Permanent Collection
John Butts (d. 1765)

View of Cork c.1755
oil on canvas, 72.5cm x 120cm
Dating from the later half of the eighteenth century, this painting shows a panoramic view of Cork city, as seen from an elevated position to the north of the River Lee. In the centre is the Old Custom House built in 1724 (now the Crawford Art Gallery). To the left of the Custom House can be seen the masts of ships moored alongside King's Quay. This quay was subsequently filled in and is now Emmet Place. Other prominent landmarks are visable in the painting, including the distinctive square spire of St Ann's, Shandon, probably the best known Cork church. The quays are lined with Dutch-style houses, most of which have now disappeared, but which point to the close trading links which existed between Cork and Amsterdam at the time. On the left can be seen one of the many waterways and rivers that bisected the marshy land over which the city of Cork expanded in the eighteenth century. that chanel has also been coverd over in the intervening years, although its serpentine course through the city is faithfully echoed today in the wide curves of Cork's main thoroughfare, Patrick Street.
Buttss panorama show
a prosperous and expanding city, at a time when Cork played a key role
in developing Anglo-Dutch mercantile influences in the North Atlantic.

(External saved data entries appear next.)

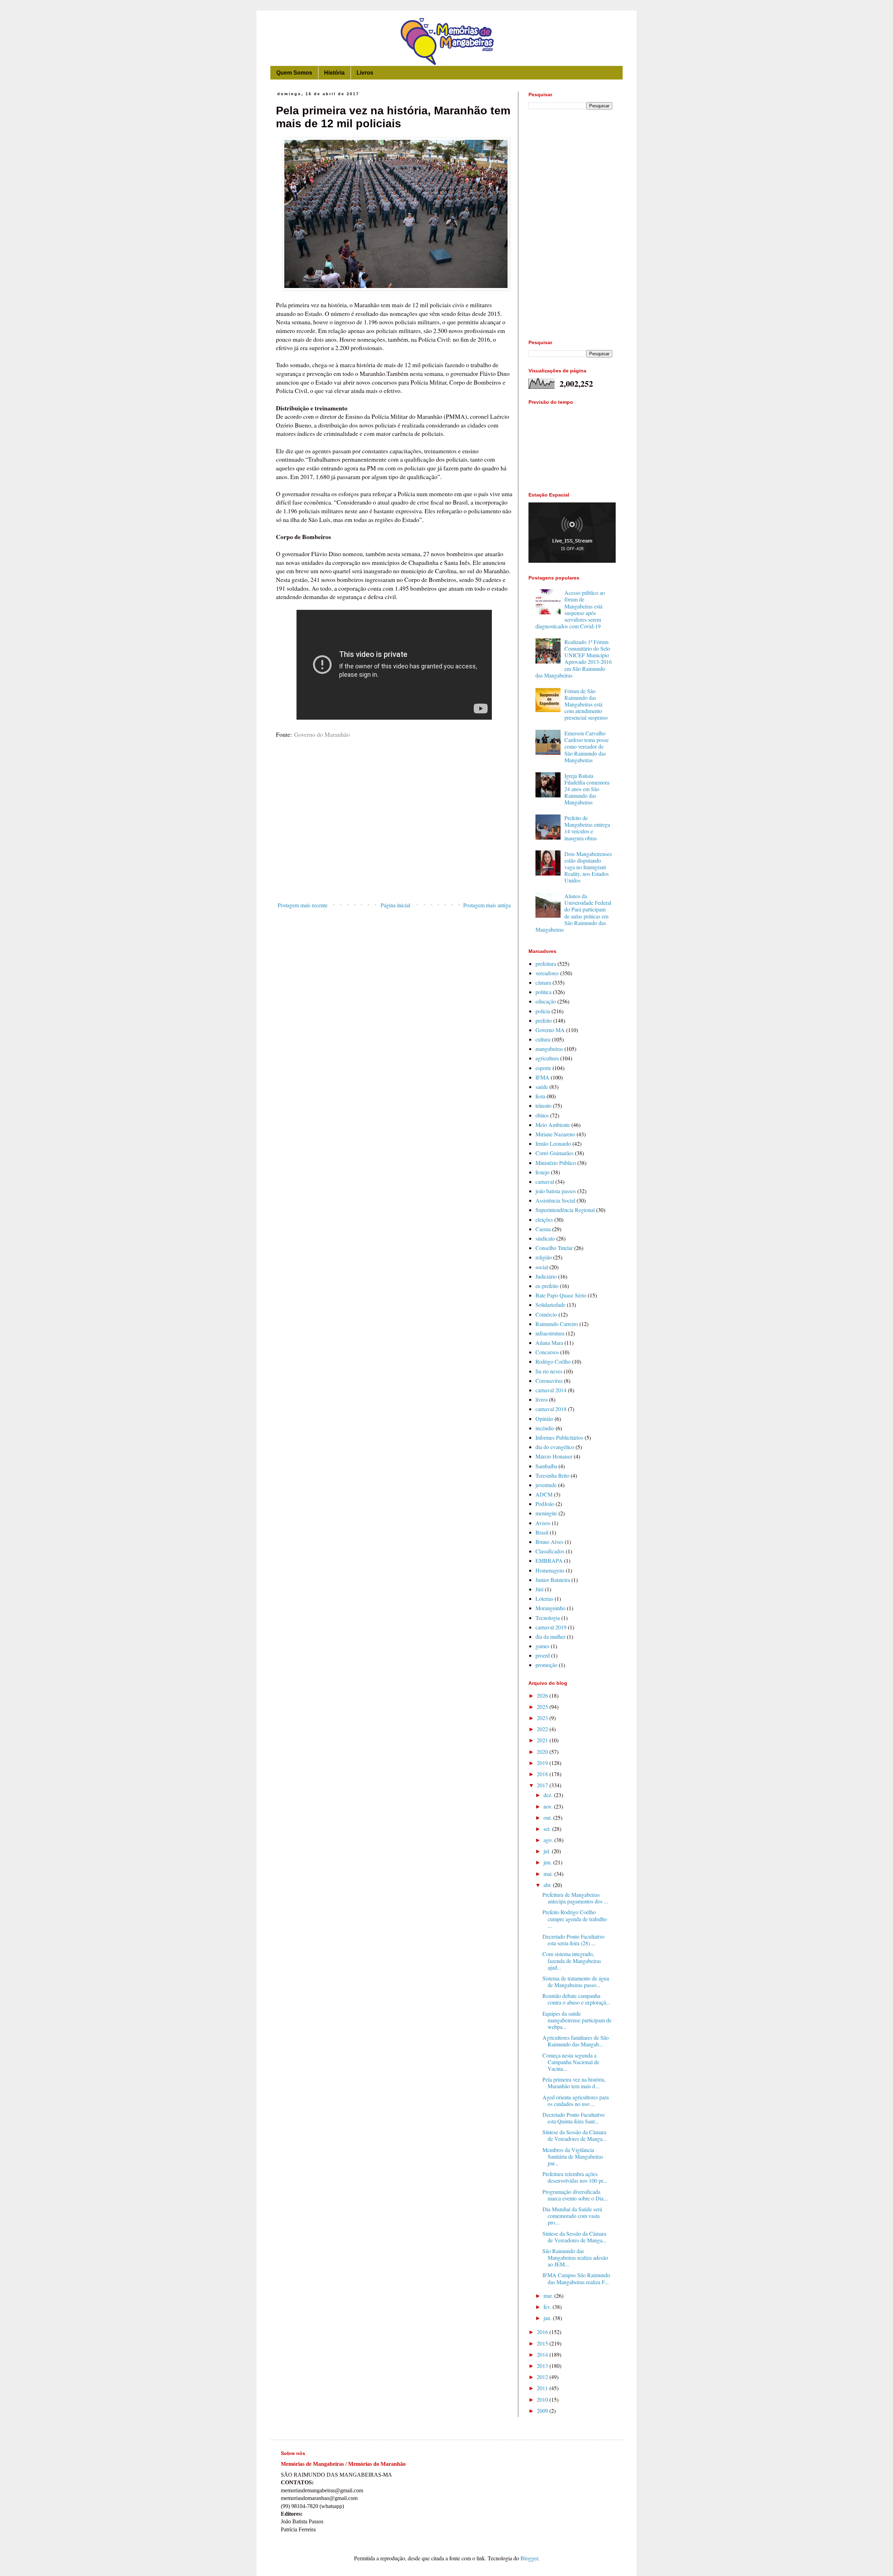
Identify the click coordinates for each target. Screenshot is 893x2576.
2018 (543, 1774)
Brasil (541, 1532)
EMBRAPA (549, 1560)
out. (548, 1817)
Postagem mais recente (303, 905)
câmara (543, 982)
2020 (543, 1751)
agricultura (547, 1058)
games (542, 1646)
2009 (543, 2410)
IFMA (542, 1077)
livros (541, 1399)
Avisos (542, 1522)
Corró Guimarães (554, 1153)
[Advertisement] (394, 841)
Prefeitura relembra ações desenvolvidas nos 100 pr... (574, 2177)
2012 (543, 2376)
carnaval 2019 (550, 1627)
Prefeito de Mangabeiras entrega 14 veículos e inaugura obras (587, 828)
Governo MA (550, 1029)
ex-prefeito (546, 1285)
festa (540, 1096)
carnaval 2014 (550, 1390)
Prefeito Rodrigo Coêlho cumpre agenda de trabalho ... (574, 1918)
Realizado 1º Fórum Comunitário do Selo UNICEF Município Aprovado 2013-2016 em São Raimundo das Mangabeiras (573, 658)
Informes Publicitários (559, 1437)
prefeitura (545, 963)
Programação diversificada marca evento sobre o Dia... (575, 2195)
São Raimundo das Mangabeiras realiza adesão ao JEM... (575, 2257)
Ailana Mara (549, 1342)
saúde (541, 1086)
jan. (548, 2317)
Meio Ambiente (552, 1124)
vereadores (547, 973)
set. (547, 1828)
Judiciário (546, 1276)
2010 (543, 2399)
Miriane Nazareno (555, 1134)
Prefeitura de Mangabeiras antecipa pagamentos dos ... (575, 1898)
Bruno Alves (549, 1541)
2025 (543, 1706)
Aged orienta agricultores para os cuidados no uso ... (575, 2100)
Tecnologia (547, 1617)
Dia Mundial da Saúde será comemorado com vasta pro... (572, 2215)
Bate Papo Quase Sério (560, 1295)
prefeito (543, 1020)
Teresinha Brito (552, 1475)
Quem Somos (294, 73)
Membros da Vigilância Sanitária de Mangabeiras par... (572, 2156)
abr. (548, 1884)
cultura (542, 1039)
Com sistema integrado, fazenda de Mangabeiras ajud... (571, 1960)
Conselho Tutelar (554, 1247)
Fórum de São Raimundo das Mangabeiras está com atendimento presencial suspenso (586, 704)
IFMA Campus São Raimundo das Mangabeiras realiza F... (576, 2278)
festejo (542, 1172)
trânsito (543, 1105)
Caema (543, 1229)
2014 (543, 2354)
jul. (547, 1851)
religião (543, 1257)
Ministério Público (555, 1162)
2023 (543, 1717)
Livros (365, 73)
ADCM (544, 1494)
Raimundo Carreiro (556, 1323)
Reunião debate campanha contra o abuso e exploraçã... (576, 1999)
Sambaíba (546, 1466)
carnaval (544, 1181)
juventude (546, 1484)
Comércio (546, 1314)
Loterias (544, 1598)
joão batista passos (555, 1191)
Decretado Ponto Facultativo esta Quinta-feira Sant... (573, 2118)
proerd (542, 1655)
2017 (543, 1785)
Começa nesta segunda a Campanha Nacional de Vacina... (570, 2062)
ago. (548, 1839)
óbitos (542, 1115)
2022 (543, 1729)
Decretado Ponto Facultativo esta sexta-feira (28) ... (573, 1940)
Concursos (547, 1352)
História (334, 73)
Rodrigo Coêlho (553, 1361)
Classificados (549, 1551)
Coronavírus (549, 1380)
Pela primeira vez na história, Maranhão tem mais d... (574, 2083)
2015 (543, 2343)
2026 (543, 1695)
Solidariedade (550, 1304)
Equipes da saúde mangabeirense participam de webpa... (576, 2020)
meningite (546, 1513)
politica (543, 991)
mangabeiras (549, 1048)
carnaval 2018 (550, 1408)
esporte (543, 1067)
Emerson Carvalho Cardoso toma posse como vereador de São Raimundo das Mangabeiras (586, 746)
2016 (543, 2331)
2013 (543, 2365)
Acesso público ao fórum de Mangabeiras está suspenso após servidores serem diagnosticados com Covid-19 (570, 609)
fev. (548, 2306)
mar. (548, 2295)
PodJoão (544, 1503)
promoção (546, 1664)
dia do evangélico (554, 1446)
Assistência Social (555, 1200)
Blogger (529, 2558)
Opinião (544, 1418)
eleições (544, 1219)
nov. (548, 1806)
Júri (539, 1589)
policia (542, 1011)
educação (545, 1001)
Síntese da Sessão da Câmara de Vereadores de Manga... (574, 2135)
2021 (543, 1740)
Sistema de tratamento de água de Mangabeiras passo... (575, 1981)
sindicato (545, 1238)
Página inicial (395, 905)
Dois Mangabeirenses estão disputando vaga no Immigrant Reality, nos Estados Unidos (588, 867)
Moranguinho (550, 1608)
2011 (543, 2388)
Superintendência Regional (565, 1209)
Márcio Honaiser (553, 1456)
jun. (548, 1862)
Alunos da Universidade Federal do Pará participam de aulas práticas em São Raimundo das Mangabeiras (573, 912)
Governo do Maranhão (322, 734)
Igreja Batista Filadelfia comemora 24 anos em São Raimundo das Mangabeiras (586, 789)
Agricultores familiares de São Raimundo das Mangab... (575, 2041)
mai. (548, 1873)
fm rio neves (548, 1371)
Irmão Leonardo (553, 1143)
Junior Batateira (552, 1579)
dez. (548, 1794)
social (541, 1267)
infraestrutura (549, 1333)
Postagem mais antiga (487, 905)
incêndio (544, 1428)
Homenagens (549, 1570)
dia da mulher (550, 1636)
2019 (543, 1762)
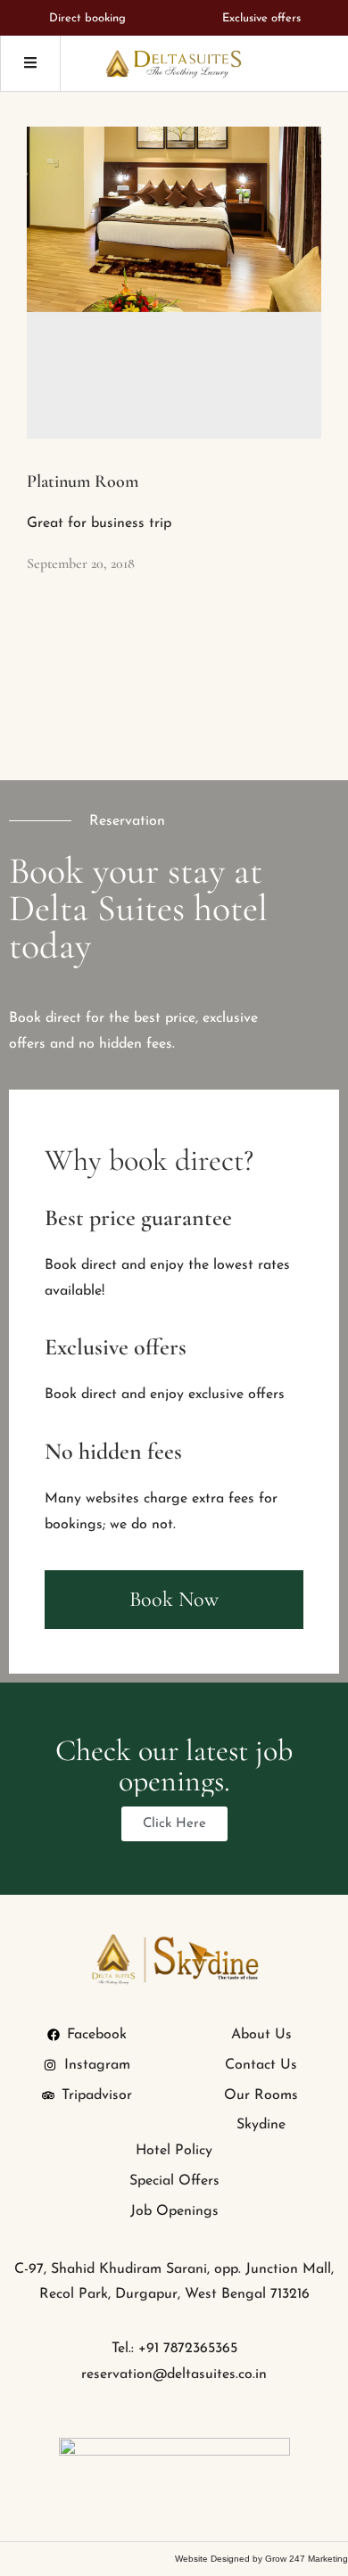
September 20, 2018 (81, 563)
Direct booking (87, 18)
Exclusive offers (261, 18)
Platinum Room (82, 481)
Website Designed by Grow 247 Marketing (261, 2559)
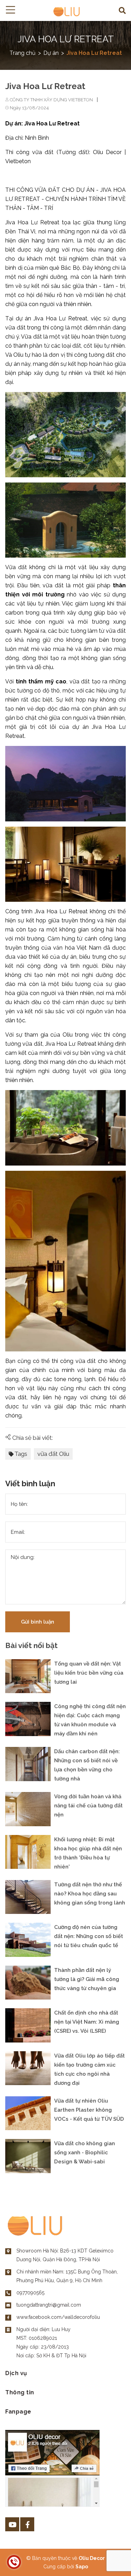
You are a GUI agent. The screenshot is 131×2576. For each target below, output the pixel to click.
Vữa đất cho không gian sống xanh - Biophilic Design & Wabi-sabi (84, 2152)
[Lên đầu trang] (108, 2559)
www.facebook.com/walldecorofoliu (58, 2317)
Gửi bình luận (37, 1622)
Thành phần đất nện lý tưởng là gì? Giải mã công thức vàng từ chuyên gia (86, 1979)
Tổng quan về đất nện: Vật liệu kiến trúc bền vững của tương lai (88, 1673)
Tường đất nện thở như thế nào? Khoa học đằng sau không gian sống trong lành (89, 1893)
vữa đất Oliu (53, 1453)
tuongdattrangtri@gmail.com (48, 2305)
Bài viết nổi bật (31, 1646)
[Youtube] (12, 2524)
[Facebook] (27, 2524)
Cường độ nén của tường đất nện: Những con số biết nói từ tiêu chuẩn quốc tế (88, 1936)
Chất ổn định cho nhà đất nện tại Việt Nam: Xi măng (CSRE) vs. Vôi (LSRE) (86, 2022)
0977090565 (30, 2292)
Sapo (81, 2566)
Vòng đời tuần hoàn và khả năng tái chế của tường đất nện (88, 1805)
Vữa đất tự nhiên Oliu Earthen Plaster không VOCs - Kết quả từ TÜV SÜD (89, 2110)
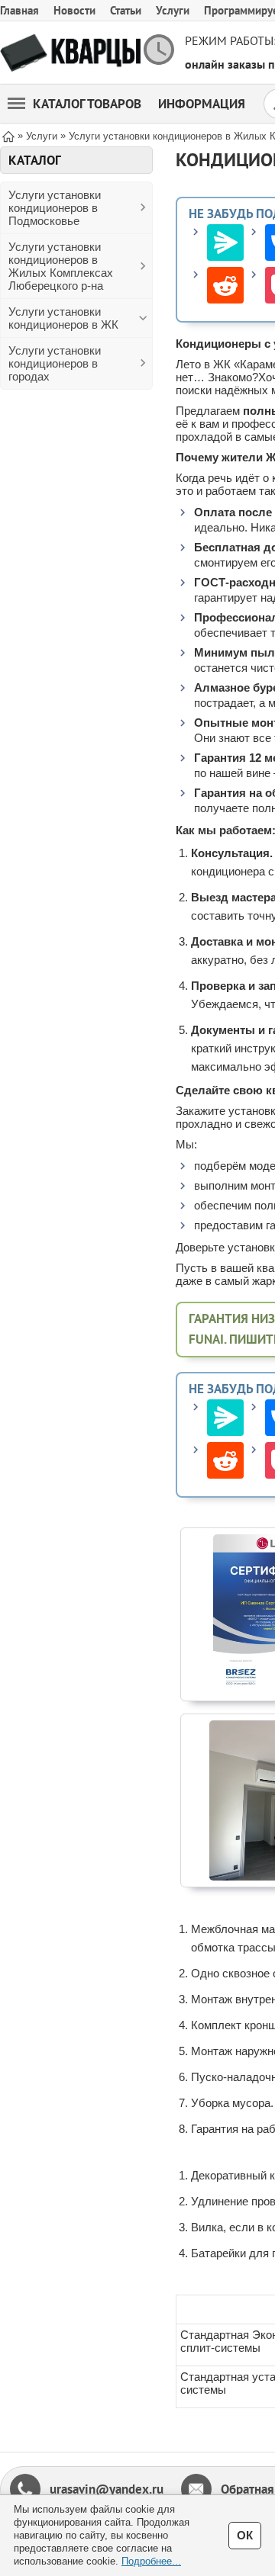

The Dutch appearence of Corks quayside houses was echoed in New York, Albany
and other towns of the New Netherlands. However, the transfere and control
of these American colonies to the British in 1664 would lead to the gradual
loss of this distinctive character and in its replacement by a more specifically
English style of architecture during the Georgian period. So also in Cork,
where today none of these early gable-fronted houses survive, this painting
is an important record of the city's history.